Sacrificial Limbs follows a central tenet of feminist theory—that gender is a constitutive element of social relations and power structures. I use gender as an analytical lens to examine the ways in which the production of gendered and militarized bodies is knotted together with citizenship, sovereignty, and the making of the state. In Turkey, military service is mandatory for (temporarily) able-bodied men, with the exception of openly gay and transgender persons, and is commonly seen as a prerequisite for young men’s employment and marriage. Thus, this male citizenship practice has historically operated as a key rite of passage into heteronormative adult masculinity. For disabled veterans, however, conscription has failed to deliver on its promise of full male citizenship, instead bringing socioeconomic marginalization and exclusion from the marriage market and various forms of domestic and public citizenship. In the book, I describe in detail how disabled veterans’ predicaments are subjectively felt and socioculturally constructed as a masculinity crisis for which the state is accountable. A wide variety of state and non-state actors have responded to this politically charged crisis through medical, religious, and welfare discourses and practices that have aimed to remasculinize veterans and refashion them into productive and reproductive bodies. Yet these remasculinization efforts are by no means straightforward or unproblematic. I trace the quandaries entailed in this process across a variety of fields, ranging from nationalist and media representations to veterans’ care and intimacy practices to veterans’ welfare and political activism. Veterans’ activism is particularly important for the book’s narrative because it is where veterans’ gendered troubles get tangled up with macro political issues. By hitching disabled veterans’ arduous quest to recover their masculinities to ultranationalist agendas, political activism opens up a space in which disabled veterans can once again become masculinized subjects of political violence.
What do you hope students and scholars of anthropology, masculinity, and disability will take away from your book?

**DATASET EXCERPT**
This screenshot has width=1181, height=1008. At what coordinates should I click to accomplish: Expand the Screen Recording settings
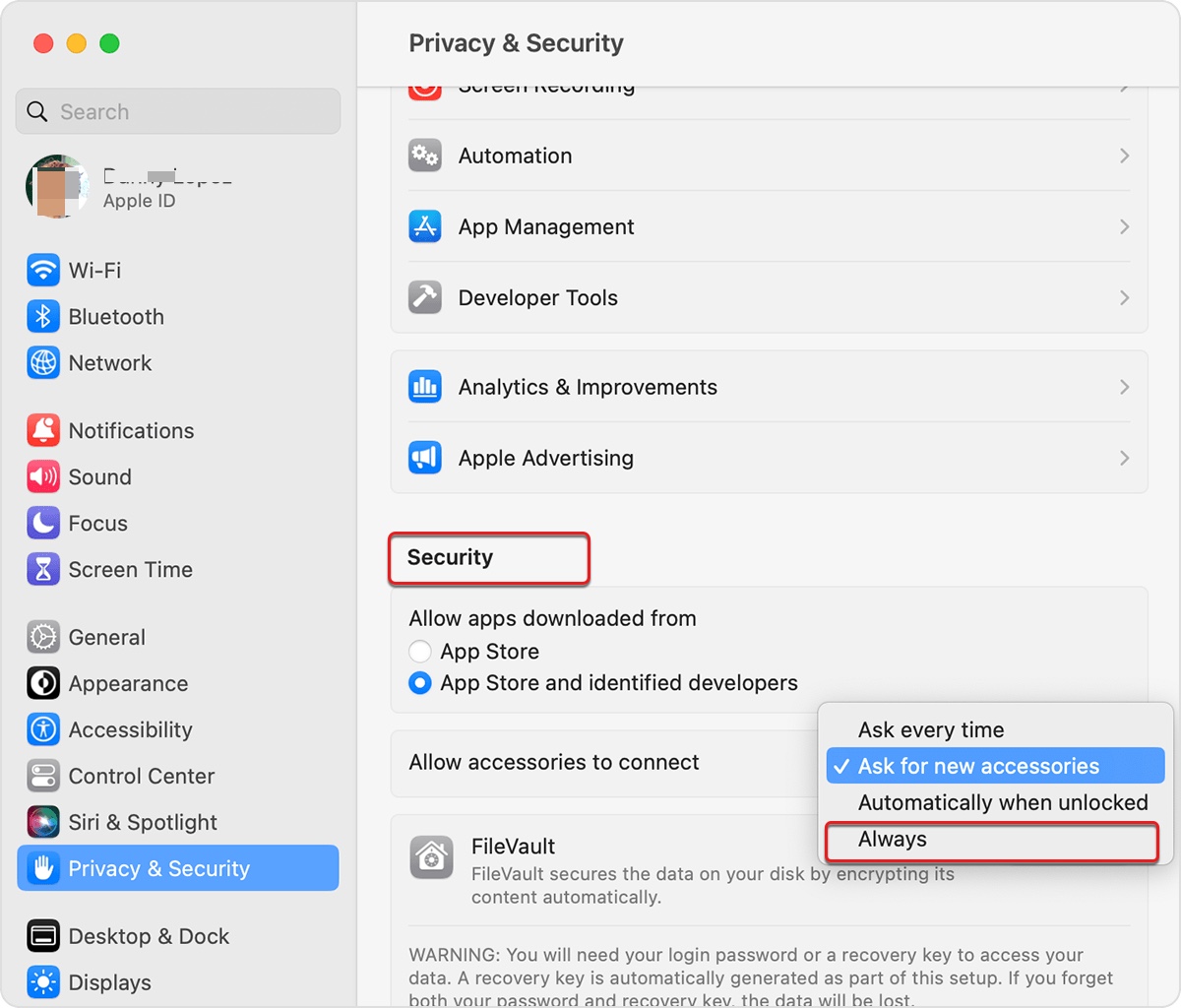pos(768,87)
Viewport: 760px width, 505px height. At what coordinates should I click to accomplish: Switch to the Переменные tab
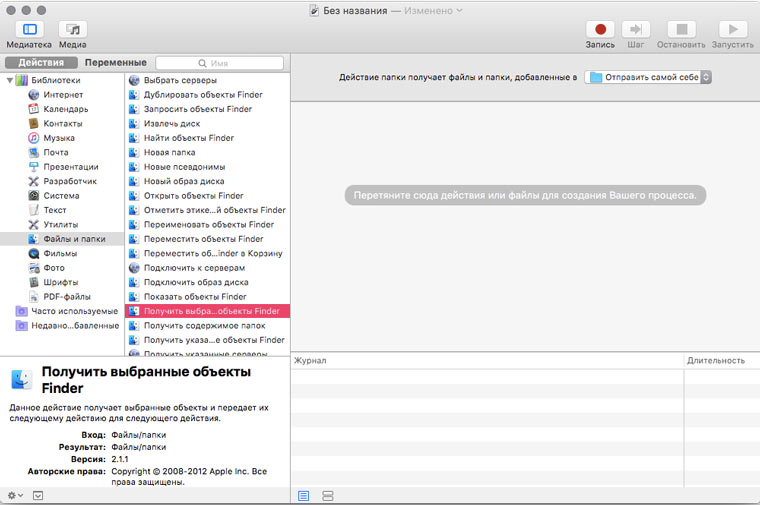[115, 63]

**TASKS FOR THIS EXERCISE**
**a)** Translate this sentence from the excerpt on disabled veterans in Turkey into Spanish: "Yet these remasculinization efforts are by no means straightforward or unproblematic."
**b)** Write the next part of the excerpt on disabled veterans in Turkey, starting after its final line.
The material is separate from the excerpt on disabled veterans in Turkey.

**TASK-BY-TASK OUTPUTS**
**a)** Sin embargo, estos esfuerzos de remasculinización no son en absoluto sencillos ni exentos de problemas.

**b)**
Sacrificial Limbs sheds ethnographic light on three broad anthropological questions: First, how can we think about violence as not only a destructive force, but also as a generative force that gives way to new forms of subjectivity and political agency through its embodied effects? Second, what is the role of embodied experience in the constitution of political subjects? And third and finally, how does sacrifice play into modern regimes of sovereignty and state power? In addressing this set of questions, the book joins in the productive dialogue among disability, feminist, and queer studies by highlighting how disability and masculinity get co-constituted at the nexus of militarism, ableism, nationalism, and neoliberalism. Though it builds on the foundational premises of disability studies, the book also challenges Euro-America-centered disability studies to tackle the centrality of war and political violence as global causes of impairment and disability.
Amidst the global trend of right-wing political victories, one of the animating concerns of Sacrificial Limbs has recently become central within the discipline of anthropology: How do right-wing nationalist movements manage to affectively mobilize whole groups of people, especially those who are most harmed by their policies? In attempting to answer this question by placing violently disabled bodies at its center, Sacrificial Limbs provides an account of how a politically engaged anthropology could help us come to grips—morally, intellectually, affectively, and politically—with the suffering of those whose politics we find reprehensible, even inimical, to our lifeworlds, political ideals, and understandings of truth and justice.